Lisboa se destaca como a região com maior potencial de ganhos salariais em Portugal
Trabalhar na capital portuguesa pode significar um acréscimo de até três salários anuais em comparação com outras regiões do país. A conclusão é da mais recente análise da Randstad Research, que evidencia a forte influência da localização geográfica no rendimento, nas horas de trabalho e nas oportunidades de progressão na carreira.
Disparidades na qualificação e salários pelo território
O estudo, baseado em dados oficiais de 2025, aponta que a região de Lisboa concentra a maior parte dos trabalhadores com ensino superior, impulsionando setores de alto valor agregado como tecnologia da informação, engenharia, saúde, biotecnologia, consultoria e indústrias criativas. Em contrapartida, regiões como o Alentejo e o Algarve apresentam maior concentração de trabalhadores com ensino secundário e pós-secundário, sugerindo um mercado focado em funções técnicas intermediárias. As Regiões Autónomas, por sua vez, mostram níveis de escolaridade mais baixos, o que se reflete nos salários inferiores, associados a funções operacionais menos remuneradas.
Lisboa lidera em remuneração média líquida
Lisboa é a única região onde o salário médio líquido ultrapassa os 1.400 euros mensais, atingindo 1.469 euros. Em contraste, no Algarve, o valor desce para 1.177 euros. As remunerações declaradas indicam que a diferença mensal entre trabalhar em Lisboa e regiões como o Baixo Alentejo pode chegar a 525 euros. Com a capital aproximando-se dos 1.800 euros e o interior do país mantendo-se abaixo dos 1.300 euros, a diferença anual pode equivaler a quase três salários adicionais.
Horas de trabalho e setores de atividade moldam a remuneração
Os salários mais elevados em Lisboa parecem estar associados a uma maior carga horária, com 21,5% dos trabalhadores ultrapassando as 40 horas semanais, o que é atribuído aos cargos de responsabilidade. No Norte, a predominância do setor industrial faz com que 59,1% dos trabalhadores cumpram entre 36 e 40 horas. Nos Açores, Madeira e Alentejo, jornadas entre 31 e 35 horas são comuns, frequentemente ligadas ao setor público ou a funções menos intensas.

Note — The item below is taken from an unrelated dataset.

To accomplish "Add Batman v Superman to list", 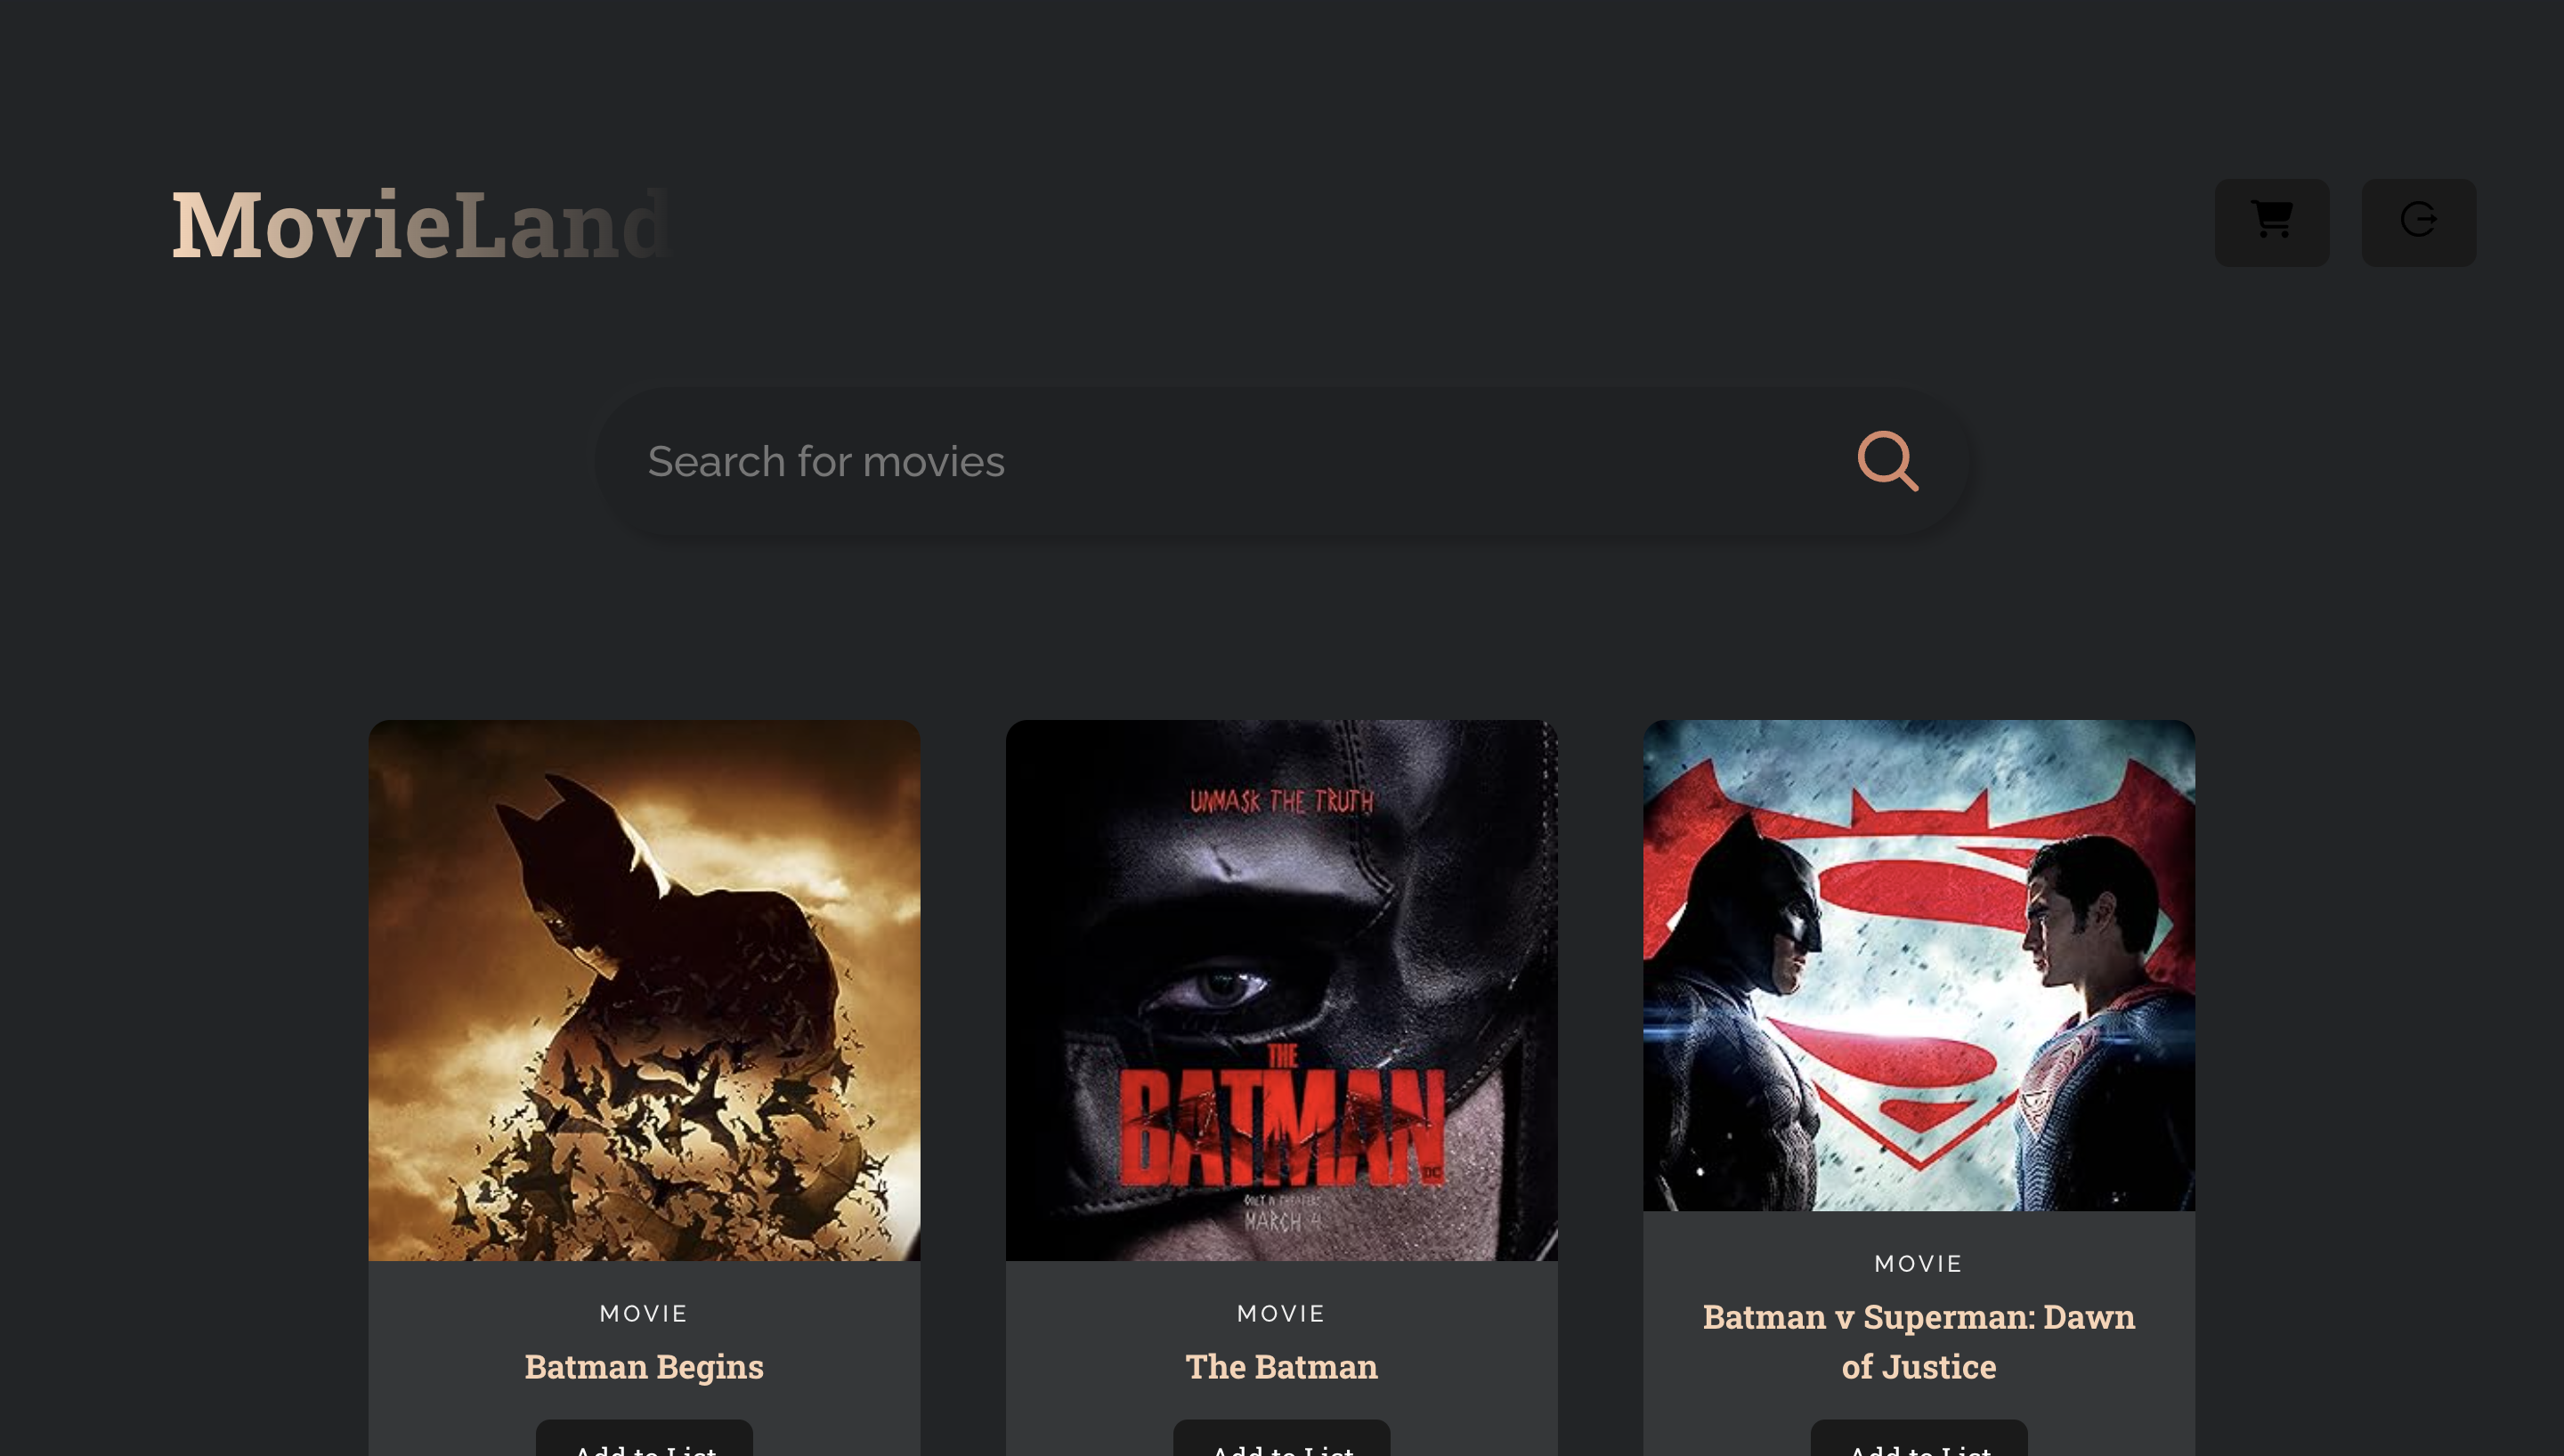I will pyautogui.click(x=1918, y=1442).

Geografia como fator determinante no mercado de trabalho
Isabel Roseiro, diretora de Marketing da Randstad Portugal, destaca que o mercado de trabalho português continua condicionado pela geografia, afetando não só os salários, mas também o acesso a funções de decisão e progressão profissional. A divisão clara das atividades económicas, com a indústria dominante no Norte e Centro, o turismo no Sul e Ilhas, serviços especializados na Área Metropolitana de Lisboa e o setor público no Alentejo, contribui para essas disparidades. O desafio, segundo Roseiro, é estrutural e exige uma visão integrada para promover a coesão territorial e oportunidades mais equitativas em todo o país.
Desemprego: longa duração e dinamismo regional
O estudo também aborda as taxas de desemprego, com 36,8% dos desempregados em Portugal em situação de longa duração. Setúbal apresenta a maior taxa de desemprego geral (8%), mas o desemprego de longa duração é mais expressivo no Norte (41,7%) e Alentejo (43,5%). O Algarve e o Centro mostram mercados mais dinâmicos. O Algarve, apesar da dependência do emprego sazonal, tem baixa taxa de desemprego de longa duração, enquanto o Centro, marcado pela indústria, apresenta uma das taxas de desemprego global mais baixas (5%) e uma taxa de longa duração abaixo da média nacional (30,8%).